Si no hubiera dicho otra cosa, sino “en tener muchos señores ningún bien veo…”, ello estaba tan bien dicho que nada más había que agregar. Pero, cuando atendiendo a la razón, era preciso decir que el dominio de muchos no puede ser bueno, ya que el poder de uno solo, desde el momento en que éste toma el título de amo, es duro y contra razón, fue a añadir, justo al revés, “que uno no más sea el amo y uno solo sea el rey”.
SI EL QUE TIENE UN AMO ES EXTREMADAMENTE DESGRACIADO, EL QUE TIENE MUCHOS SERÁ OTRAS TANTAS VECES EXTREMADAMENTE DESGRACIADO
De ello había que excusar tal vez a Ulises, que posiblemente tenía necesidad de usar entonces ese lenguaje para apaciguar la rebelión del ejército, conformando su propósito, creo yo, más al tiempo que a la verdad. Mas, para hablar con seriedad, es extremada desgracia el estar sujeto a un amo del cual nunca se puede asegurar que es bueno, ya que siempre está en su poder el ser malo cuando quiere serlo; y tener muchos amos es, en la medida en que se los tiene, ser otras tantas veces extremadamente desdichado.

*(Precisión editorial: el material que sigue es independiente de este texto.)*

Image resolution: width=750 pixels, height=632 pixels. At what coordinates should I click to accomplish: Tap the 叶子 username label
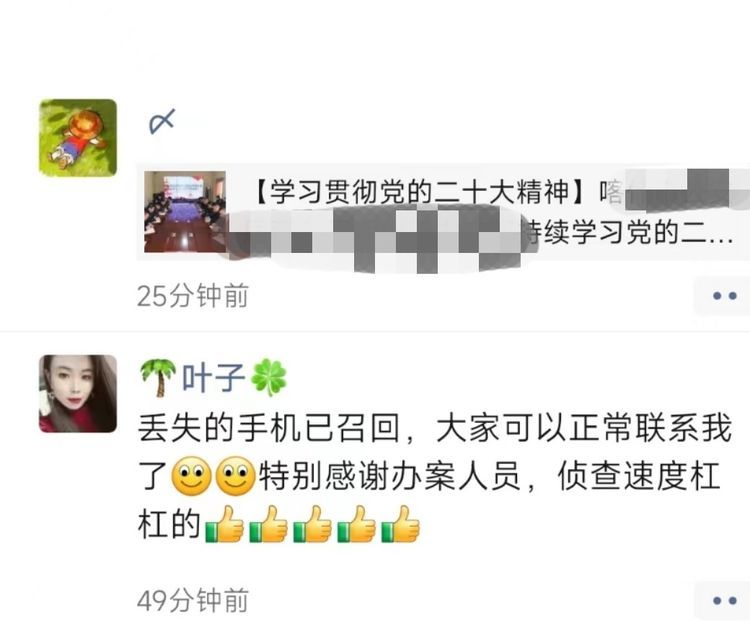213,378
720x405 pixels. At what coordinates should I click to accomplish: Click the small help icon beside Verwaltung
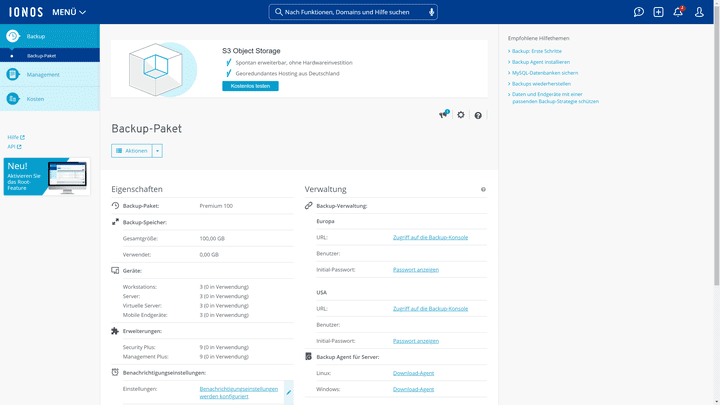click(x=483, y=189)
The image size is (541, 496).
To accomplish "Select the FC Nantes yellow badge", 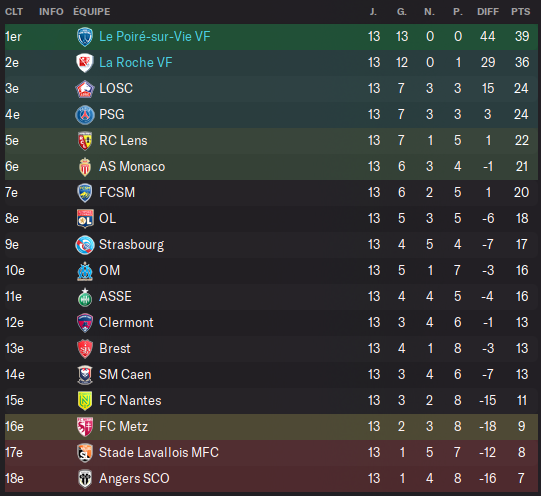I will point(85,401).
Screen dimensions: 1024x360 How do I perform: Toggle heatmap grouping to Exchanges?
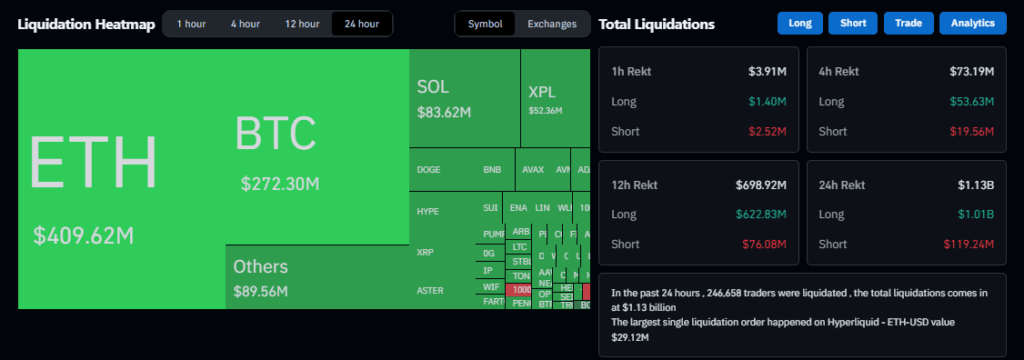(x=552, y=24)
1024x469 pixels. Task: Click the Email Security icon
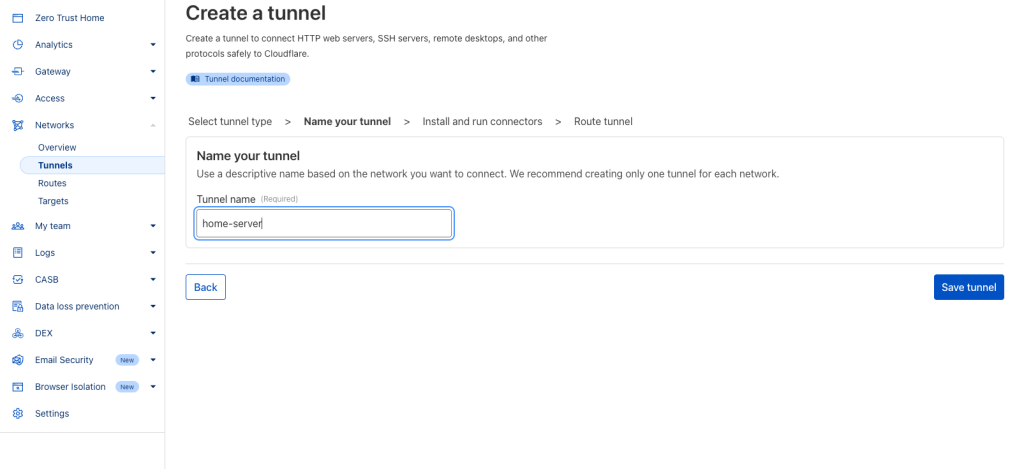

Aunque no quiero, por ahora, discutir la tan agitada cuestión de si las otras formas de gobierno son mejores que la monarquía, desearía, con todo, saber, antes que dudar del rango que la monarquía debe tener entre los gobiernos, si realmente le corresponde algún rango, porque es difícil creer que haya nada de público en este gobierno en el que todo es de uno. Pero tal cuestión está reservada para otro momento, y exigiría por cierto que se le tratara aparte o, más bien, traería consigo todas las discusiones políticas.
En esta ocasión no quisiera sino averiguar cómo es posible que tantos hombres, tantas villas, tantas ciudades, tantas naciones aguante a veces a un tirano solo, que no tiene más poder que el que le dan, que no tiene capacidad de dañarlos sino en cuanto ellos tiene capacidad de aguantarlo, que no podría hacerles mal alguno sino en cuanto ellos prefieren tolerarlo a contradecirlo. Gran cosa es, por cierto, y sin embargo tan común que es preciso dolerse de ella más que sorprenderse, ver a un millar de millares de hombres servir miserablemente, teniendo el cuello bajo el yugo, no obligados por una fuerza mayor, sino de alguna manera (tal parece) encantado y hechizados por el nombre de uno solo, del cual ni deben tener la potencia, puesto que es uno solo, ni amar las cualidades, puesto que con ellos es inhumano y salvaje.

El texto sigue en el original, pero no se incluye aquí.